Fake News Detection via Wisdom of Synthetic & Representative Crowds
François t'Serstevens, Roberto Cerina, Giulia Piccillo
TL;DR
The paper tackles the democratic legitimacy gap in fake-news detection by combining wisdom of crowds with hierarchical Bayesian modeling and post-stratification to produce population-representative veracity scores and state-level share-risk estimates. It contrasts naive crowd estimates with model-based estimates that learn from crowd demographics and tweet context via an ordinal logistic model, then post-stratifies to population personae using MrP, yielding metrics such as model-population and model-balance that converge in interpretation. The results reveal that fake-news sharing is generally rare but shows partisan patterns that depend on how fake news is defined, with Democrats consistently less likely to share under standard metrics and substantial state-level heterogeneity. The approach provides a scalable, transparent framework for democratic fake-news moderation, offering actionable population- and state-level insights and highlighting the value of incorporating uncertainty and representativeness in crowd-based assessments.
Abstract
Social media companies have struggled to provide a democratically legitimate definition of "Fake News". Reliance on expert judgment has attracted criticism due to a general trust deficit and political polarisation.
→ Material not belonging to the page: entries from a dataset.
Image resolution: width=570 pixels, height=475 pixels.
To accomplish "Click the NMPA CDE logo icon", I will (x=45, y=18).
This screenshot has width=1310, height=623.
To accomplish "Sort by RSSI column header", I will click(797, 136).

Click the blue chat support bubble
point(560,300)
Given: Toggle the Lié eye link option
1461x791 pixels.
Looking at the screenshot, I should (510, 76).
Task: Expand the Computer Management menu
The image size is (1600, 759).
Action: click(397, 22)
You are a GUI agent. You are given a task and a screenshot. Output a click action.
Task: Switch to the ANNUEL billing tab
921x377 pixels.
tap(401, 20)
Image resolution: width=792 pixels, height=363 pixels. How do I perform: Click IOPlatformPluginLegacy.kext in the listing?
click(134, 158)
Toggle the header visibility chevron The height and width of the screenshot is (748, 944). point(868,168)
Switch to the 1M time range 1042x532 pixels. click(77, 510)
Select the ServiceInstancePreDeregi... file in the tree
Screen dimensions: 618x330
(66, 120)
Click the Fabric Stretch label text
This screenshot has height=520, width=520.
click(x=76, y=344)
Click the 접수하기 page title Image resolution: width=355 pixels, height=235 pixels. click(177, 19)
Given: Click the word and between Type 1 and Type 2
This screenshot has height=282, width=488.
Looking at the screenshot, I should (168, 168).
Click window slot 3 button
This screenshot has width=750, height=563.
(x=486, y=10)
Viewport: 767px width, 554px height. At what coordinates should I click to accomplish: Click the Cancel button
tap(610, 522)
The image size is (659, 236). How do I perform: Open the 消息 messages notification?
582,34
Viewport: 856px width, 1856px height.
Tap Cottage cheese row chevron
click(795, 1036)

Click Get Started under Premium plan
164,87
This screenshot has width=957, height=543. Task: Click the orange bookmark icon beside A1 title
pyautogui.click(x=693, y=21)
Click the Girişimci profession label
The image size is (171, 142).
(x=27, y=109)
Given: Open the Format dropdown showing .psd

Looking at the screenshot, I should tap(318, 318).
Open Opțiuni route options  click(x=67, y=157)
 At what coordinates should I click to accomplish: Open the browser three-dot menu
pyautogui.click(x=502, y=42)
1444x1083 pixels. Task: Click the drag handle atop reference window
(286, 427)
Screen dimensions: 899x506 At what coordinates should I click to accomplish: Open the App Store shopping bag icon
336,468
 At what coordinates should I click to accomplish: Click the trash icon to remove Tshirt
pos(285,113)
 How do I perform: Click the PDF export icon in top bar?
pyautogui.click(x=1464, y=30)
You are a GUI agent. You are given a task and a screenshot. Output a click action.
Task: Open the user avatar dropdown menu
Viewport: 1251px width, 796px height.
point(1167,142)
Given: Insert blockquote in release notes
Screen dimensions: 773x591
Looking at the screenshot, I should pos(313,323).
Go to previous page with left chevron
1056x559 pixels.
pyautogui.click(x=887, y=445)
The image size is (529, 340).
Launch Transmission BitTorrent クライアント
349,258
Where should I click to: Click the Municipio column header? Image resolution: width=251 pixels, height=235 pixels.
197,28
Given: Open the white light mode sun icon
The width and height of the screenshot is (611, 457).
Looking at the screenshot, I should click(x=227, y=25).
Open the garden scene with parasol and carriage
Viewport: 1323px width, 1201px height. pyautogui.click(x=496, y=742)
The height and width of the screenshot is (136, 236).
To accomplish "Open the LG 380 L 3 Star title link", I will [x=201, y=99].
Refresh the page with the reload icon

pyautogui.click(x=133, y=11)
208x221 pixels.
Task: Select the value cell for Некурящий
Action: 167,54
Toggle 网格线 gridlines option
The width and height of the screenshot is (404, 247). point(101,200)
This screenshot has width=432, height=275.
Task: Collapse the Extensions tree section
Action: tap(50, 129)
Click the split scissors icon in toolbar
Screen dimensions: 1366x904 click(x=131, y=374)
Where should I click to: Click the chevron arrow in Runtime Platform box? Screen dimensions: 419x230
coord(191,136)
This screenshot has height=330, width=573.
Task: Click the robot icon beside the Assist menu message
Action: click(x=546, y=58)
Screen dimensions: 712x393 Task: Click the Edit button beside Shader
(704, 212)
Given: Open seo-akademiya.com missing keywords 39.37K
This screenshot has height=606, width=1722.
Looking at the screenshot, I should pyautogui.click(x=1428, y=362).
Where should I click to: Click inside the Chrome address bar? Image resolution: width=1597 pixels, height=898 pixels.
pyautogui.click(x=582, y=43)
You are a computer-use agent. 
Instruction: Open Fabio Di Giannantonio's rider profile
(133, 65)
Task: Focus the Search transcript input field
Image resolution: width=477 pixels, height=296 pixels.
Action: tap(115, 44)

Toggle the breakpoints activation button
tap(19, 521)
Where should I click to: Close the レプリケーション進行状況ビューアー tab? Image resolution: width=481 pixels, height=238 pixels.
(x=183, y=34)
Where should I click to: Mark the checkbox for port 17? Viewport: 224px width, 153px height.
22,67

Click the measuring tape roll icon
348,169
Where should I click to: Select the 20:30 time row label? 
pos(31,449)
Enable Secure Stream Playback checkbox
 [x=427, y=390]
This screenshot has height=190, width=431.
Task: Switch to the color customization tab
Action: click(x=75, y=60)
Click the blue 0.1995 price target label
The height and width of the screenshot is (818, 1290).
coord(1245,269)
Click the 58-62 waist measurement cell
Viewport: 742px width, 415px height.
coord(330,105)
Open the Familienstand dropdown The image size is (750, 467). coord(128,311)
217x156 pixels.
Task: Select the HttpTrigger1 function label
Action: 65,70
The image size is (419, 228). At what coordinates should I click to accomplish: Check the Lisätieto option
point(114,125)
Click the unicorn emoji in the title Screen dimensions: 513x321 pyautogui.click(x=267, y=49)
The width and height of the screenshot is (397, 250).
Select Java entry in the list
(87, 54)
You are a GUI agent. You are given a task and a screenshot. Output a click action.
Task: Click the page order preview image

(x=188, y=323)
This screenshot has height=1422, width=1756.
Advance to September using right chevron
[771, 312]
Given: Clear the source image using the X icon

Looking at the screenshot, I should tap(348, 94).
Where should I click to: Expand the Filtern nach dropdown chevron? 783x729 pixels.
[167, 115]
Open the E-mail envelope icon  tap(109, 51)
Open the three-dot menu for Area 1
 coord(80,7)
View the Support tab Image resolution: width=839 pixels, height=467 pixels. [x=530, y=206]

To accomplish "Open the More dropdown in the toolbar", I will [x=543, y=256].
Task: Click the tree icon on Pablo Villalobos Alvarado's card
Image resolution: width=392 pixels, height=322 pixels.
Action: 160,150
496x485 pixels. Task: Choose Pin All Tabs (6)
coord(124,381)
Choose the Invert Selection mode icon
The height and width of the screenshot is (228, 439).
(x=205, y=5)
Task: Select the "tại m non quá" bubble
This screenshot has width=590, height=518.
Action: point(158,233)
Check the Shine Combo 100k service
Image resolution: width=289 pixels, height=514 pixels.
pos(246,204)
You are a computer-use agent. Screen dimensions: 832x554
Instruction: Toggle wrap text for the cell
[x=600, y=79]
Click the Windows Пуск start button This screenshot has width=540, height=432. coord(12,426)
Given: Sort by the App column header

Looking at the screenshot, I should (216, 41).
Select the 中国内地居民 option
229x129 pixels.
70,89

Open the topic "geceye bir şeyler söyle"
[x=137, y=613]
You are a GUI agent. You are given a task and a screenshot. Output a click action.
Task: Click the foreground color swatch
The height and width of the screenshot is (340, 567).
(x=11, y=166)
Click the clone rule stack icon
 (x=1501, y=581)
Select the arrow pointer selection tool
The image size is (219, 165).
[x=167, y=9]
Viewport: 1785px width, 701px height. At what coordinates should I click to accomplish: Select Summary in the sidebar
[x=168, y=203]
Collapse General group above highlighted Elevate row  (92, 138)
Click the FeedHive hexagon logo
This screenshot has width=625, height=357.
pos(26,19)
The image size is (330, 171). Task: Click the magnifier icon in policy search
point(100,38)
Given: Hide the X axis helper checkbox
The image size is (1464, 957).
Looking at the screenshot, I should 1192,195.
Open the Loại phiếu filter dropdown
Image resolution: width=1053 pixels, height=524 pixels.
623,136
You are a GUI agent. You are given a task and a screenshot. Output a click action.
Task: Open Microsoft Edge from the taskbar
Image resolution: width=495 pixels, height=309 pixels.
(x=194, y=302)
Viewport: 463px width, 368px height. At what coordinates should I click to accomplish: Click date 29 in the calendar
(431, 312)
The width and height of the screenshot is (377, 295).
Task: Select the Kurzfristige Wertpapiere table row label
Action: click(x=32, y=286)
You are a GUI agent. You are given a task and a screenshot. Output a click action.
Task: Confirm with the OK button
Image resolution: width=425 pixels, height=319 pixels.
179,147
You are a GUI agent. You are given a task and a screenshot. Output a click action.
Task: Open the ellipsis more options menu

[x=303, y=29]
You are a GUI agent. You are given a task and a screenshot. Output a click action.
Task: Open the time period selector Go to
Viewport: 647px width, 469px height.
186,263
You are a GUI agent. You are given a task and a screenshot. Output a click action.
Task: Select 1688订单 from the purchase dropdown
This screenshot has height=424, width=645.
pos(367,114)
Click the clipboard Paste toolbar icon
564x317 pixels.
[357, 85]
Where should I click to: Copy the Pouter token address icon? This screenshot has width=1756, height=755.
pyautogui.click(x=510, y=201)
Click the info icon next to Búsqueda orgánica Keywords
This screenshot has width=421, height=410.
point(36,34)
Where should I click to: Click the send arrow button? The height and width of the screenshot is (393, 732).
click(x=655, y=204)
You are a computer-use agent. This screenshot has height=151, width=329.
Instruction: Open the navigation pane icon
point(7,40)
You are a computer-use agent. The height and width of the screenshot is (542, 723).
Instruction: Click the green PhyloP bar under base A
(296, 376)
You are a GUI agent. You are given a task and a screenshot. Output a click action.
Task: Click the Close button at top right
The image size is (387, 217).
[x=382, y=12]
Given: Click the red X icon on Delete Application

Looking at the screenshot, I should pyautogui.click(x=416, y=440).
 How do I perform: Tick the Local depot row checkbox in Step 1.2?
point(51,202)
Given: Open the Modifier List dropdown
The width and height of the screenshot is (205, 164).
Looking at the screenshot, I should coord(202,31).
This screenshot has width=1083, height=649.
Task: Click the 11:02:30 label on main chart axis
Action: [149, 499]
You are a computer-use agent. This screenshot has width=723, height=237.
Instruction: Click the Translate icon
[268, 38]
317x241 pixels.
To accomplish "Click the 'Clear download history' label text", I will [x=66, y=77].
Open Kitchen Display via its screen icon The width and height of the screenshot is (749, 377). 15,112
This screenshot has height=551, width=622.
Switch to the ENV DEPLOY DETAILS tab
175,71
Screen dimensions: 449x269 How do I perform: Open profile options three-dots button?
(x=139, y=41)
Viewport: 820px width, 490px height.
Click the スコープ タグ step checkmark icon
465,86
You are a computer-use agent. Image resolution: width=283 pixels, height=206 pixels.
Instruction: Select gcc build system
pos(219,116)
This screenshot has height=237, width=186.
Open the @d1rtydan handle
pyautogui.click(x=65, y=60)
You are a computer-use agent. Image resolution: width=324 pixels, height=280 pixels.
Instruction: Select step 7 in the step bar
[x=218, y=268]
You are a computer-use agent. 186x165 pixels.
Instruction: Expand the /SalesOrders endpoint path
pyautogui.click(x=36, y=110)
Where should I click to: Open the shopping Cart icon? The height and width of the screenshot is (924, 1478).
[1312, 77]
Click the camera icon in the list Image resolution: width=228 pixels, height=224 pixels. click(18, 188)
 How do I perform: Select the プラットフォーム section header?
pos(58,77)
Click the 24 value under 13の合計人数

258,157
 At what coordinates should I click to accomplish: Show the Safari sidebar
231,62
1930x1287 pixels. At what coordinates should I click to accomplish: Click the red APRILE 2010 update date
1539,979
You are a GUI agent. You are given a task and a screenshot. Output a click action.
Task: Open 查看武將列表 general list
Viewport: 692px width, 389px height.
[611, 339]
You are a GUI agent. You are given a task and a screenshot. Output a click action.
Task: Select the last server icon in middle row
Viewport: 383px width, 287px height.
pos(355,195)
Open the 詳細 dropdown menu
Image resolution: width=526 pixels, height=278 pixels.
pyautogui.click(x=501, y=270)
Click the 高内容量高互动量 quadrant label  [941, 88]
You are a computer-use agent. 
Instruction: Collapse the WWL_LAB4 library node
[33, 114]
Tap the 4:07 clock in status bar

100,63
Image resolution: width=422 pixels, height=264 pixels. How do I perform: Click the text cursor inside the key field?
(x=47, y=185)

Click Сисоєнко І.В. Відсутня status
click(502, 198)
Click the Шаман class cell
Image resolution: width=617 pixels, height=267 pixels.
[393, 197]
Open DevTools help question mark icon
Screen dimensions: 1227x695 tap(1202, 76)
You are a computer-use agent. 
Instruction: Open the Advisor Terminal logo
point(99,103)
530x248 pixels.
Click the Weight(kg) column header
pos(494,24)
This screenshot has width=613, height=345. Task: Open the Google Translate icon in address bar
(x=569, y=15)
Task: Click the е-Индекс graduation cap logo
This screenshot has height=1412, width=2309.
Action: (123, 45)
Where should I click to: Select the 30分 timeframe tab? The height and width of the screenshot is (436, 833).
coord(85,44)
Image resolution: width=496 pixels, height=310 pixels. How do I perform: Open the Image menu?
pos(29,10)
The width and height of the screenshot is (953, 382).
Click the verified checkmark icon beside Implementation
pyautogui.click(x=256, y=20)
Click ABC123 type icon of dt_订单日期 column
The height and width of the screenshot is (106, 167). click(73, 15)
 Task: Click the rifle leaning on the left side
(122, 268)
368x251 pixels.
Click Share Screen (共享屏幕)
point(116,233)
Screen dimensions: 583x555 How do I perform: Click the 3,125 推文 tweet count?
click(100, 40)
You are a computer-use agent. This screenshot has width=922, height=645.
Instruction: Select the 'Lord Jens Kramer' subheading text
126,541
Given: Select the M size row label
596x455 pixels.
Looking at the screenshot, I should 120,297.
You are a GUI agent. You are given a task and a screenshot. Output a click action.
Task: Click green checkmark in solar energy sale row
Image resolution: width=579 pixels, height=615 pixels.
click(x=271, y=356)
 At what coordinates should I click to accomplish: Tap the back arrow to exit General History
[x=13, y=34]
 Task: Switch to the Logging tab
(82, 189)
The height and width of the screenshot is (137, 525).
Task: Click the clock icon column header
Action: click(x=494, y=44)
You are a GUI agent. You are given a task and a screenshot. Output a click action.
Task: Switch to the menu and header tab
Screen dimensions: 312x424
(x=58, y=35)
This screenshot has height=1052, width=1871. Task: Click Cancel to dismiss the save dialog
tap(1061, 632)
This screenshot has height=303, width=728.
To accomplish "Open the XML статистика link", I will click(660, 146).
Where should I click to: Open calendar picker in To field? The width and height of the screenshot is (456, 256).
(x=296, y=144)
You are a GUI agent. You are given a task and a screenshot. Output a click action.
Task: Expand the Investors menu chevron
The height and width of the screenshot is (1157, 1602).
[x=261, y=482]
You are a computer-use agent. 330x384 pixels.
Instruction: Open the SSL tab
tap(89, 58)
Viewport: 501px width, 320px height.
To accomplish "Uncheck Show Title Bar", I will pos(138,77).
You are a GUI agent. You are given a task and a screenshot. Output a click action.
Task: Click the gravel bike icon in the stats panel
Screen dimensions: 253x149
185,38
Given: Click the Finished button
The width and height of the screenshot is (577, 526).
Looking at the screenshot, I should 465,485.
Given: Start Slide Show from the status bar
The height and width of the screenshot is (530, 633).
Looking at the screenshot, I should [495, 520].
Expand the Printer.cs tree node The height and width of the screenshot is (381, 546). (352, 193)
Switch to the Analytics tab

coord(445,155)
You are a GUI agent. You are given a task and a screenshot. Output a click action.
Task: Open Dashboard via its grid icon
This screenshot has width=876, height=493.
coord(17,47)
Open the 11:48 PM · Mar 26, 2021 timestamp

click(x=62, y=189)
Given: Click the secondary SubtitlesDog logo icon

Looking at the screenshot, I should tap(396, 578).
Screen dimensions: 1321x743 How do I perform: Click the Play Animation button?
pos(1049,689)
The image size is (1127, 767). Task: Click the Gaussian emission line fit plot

Approaches reliant on the ``wisdom of the crowds'' are a cost-effective, transparent and inclusive alternative. This paper provides a novel end-to-end methodology to detect fake news on X via "wisdom of the synthetic & representative crowds". We deploy an online survey on the Lucid platform to gather veracity assessments for a number of pandemic-related tweets from crowd-workers. Borrowing from the MrP literature, we train a Hierarchical Bayesian model to predict the veracity of each tweet from the perspective of different personae from the population of interest. We then weight the predicted veracity assessments according to a representative stratification frame, such that decisions about ``fake'' tweets are representative of the overall polity of interest. Based on these aggregated scores, we analyse a corpus of tweets and perform a second MrP to generate state-level estimates of the number of people who share fake news. We find small but statistically meaningful heterogeneity in fake news sharing across US states. At the individual-level: i. sharing fake news is generally rare, with an average sharing probability interval [0.07,0.14]; ii. strong evidence that Democrats share less fake news, accounting for a reduction in the sharing odds of [57.3%,3.9%] relative to the average user; iii. when Republican definitions of fake news are used, it is the latter who show a decrease in the propensity to share fake news worth [50.8%, 2.0%]; iv. some evidence that women share less fake news than men, an effect worth a [29.5%,4.9%] decrease.